There is no functionality difference between V8 and JSC here.
* V8 uses CheckDomainSecurity on the interface. (JSC does this in CustomGetOwnPropertySlot)
* V8 assigns some methods on the instance to prevent cross site access.
* V8 generates valueOf, which needs to be protected similarly to toString().
Created attachment 28362 [details]
The reason to declare valueOf() is so that this code works:
var foo = cross_site_protected_frame.location + "boo";
The implicit conversion of location here will go through valueOf, and it should be protected just as toString is. JSC deals with this in its own CustomPropertySlot.
Comment on attachment 28362 [details]
Do these V8OnInstance flags override "custom"? or does "Custom" really mean "JSCCustom" these days? Either way looks fine. CCing Sam so he sees it go by as well.
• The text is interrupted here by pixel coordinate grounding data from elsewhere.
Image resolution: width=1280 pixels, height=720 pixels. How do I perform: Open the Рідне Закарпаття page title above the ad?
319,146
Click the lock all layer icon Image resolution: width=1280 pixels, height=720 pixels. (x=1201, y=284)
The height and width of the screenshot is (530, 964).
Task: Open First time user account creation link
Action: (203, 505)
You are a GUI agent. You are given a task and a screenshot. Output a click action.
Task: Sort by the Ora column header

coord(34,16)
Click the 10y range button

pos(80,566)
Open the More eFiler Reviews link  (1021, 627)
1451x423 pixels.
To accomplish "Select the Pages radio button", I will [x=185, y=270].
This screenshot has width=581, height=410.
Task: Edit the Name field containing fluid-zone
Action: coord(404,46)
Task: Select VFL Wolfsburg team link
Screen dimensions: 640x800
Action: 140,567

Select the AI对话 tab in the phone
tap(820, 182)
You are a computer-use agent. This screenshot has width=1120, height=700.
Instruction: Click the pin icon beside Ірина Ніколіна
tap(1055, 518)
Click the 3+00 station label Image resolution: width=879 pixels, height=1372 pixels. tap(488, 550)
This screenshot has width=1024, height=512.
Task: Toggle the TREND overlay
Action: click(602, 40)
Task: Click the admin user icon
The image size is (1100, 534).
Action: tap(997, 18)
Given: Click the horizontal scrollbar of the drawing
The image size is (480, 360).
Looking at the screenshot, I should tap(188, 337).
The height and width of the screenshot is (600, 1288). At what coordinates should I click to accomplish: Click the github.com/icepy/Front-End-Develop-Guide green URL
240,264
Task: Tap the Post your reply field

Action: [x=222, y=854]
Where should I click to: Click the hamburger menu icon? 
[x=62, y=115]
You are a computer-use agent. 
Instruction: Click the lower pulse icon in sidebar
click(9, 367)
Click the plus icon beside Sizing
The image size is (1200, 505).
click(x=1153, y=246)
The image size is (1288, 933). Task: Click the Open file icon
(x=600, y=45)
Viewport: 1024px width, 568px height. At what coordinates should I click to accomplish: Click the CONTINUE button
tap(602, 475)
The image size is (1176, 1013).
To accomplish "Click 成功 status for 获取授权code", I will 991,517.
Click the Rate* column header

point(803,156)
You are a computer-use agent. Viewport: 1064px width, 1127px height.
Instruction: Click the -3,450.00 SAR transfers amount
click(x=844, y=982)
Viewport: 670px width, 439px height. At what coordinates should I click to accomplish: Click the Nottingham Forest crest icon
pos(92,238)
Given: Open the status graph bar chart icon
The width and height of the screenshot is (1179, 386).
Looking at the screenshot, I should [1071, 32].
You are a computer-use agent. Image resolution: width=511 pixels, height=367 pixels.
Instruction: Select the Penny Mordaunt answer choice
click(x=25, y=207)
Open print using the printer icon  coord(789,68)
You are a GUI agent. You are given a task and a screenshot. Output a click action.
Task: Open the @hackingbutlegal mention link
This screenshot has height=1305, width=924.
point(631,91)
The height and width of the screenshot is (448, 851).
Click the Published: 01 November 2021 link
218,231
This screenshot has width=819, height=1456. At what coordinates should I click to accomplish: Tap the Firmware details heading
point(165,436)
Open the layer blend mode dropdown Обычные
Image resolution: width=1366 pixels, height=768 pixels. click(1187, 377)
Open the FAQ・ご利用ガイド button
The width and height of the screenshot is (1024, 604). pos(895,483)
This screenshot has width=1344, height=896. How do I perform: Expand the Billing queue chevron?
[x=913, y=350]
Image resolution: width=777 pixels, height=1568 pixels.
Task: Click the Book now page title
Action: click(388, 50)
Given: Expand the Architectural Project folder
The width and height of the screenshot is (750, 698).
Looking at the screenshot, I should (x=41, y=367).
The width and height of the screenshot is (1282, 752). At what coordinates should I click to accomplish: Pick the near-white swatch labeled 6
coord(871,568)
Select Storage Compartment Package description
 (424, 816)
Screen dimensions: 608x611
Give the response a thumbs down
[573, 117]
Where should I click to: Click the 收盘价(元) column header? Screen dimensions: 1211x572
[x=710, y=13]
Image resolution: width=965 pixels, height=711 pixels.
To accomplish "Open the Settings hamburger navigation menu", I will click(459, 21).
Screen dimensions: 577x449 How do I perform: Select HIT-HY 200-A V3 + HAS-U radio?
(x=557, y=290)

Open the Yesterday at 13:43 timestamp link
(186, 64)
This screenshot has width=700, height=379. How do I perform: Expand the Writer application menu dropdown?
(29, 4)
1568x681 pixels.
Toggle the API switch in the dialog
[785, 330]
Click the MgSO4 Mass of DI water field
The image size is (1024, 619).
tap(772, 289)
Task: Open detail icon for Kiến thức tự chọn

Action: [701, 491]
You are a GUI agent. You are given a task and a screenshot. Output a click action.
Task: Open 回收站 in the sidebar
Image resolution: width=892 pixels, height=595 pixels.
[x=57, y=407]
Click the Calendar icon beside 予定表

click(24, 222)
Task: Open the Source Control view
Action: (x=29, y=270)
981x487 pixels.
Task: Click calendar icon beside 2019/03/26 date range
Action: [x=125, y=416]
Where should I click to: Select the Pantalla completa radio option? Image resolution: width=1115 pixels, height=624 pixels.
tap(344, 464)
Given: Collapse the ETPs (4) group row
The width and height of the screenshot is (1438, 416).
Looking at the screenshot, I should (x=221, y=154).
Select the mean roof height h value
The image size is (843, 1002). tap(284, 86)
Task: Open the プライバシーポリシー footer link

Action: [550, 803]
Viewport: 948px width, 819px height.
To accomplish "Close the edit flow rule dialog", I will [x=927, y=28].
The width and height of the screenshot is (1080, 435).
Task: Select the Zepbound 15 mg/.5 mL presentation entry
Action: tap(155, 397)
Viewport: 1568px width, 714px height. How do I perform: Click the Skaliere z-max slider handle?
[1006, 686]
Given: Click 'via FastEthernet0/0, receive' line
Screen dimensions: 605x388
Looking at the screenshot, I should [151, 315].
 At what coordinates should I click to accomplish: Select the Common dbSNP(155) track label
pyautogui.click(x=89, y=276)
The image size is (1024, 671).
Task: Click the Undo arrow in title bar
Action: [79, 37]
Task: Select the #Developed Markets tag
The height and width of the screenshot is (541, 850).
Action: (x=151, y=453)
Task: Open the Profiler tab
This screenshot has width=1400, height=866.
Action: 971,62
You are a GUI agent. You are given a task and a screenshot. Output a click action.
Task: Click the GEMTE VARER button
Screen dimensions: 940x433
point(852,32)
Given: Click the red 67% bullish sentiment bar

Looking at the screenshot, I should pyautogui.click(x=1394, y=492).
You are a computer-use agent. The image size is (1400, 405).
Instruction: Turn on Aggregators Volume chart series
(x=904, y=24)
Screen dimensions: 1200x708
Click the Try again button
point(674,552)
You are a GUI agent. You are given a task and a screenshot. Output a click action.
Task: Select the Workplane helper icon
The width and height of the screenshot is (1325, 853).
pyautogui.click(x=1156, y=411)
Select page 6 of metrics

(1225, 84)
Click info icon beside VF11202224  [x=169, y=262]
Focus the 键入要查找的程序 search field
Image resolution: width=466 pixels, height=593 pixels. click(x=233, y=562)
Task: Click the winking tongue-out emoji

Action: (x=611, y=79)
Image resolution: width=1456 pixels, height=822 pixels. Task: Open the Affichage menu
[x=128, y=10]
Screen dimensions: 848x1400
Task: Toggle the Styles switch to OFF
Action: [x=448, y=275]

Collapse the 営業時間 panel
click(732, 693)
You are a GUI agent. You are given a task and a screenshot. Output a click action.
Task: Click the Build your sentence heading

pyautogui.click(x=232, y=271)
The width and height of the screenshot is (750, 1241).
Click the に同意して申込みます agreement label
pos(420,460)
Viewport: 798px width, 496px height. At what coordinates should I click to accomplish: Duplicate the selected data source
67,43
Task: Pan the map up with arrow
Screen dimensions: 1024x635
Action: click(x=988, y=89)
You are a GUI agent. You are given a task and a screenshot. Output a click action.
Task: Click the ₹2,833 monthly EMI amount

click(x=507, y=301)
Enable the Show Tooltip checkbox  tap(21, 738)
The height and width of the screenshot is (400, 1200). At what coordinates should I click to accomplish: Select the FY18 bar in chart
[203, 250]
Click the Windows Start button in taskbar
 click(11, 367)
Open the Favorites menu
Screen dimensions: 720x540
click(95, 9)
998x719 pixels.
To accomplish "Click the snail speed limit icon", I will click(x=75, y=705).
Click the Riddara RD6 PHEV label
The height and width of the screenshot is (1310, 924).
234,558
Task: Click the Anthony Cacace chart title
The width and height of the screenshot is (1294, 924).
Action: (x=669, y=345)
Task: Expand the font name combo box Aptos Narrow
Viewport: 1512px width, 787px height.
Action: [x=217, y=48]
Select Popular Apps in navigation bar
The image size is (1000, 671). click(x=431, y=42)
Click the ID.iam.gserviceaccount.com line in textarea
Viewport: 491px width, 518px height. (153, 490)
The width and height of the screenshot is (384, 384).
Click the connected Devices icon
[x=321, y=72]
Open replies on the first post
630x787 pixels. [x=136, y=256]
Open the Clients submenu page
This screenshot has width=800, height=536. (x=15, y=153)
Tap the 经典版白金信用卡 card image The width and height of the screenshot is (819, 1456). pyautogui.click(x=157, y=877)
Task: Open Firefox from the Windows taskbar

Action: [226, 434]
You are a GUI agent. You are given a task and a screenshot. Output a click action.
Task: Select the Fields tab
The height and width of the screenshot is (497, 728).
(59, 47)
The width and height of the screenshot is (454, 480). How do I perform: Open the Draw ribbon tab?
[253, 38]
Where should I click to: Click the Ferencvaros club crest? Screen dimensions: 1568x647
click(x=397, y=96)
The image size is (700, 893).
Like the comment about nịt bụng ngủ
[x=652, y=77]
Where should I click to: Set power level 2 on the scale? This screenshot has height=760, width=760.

"Custom" (or "JSCCustom" or "V8Custom") tells the IDL Code Generator "don't generate binding for this, there is one hand-crafted". The "V8OnInstance" tells the V8 code generator that this property should be installed on the object instance, rather than the prototype. It is V8 specific (I've made all V8-specific attributes start with "V8"), and the V8 code generator knows how to generate the binding.
Does this introduce difference between the JSC and V8 bindings? That is something we should try very hard to avoid.
After a little discussion, it seems that this patch did infact implement a different behavior than JSC, for one, putting the functions on the instance instead of the prototype. The intent of my question was to try and stop any divergence at the bindings layer for the two js engines as that only hurts webkit.
Mike, perhaps I misunderstood your answer?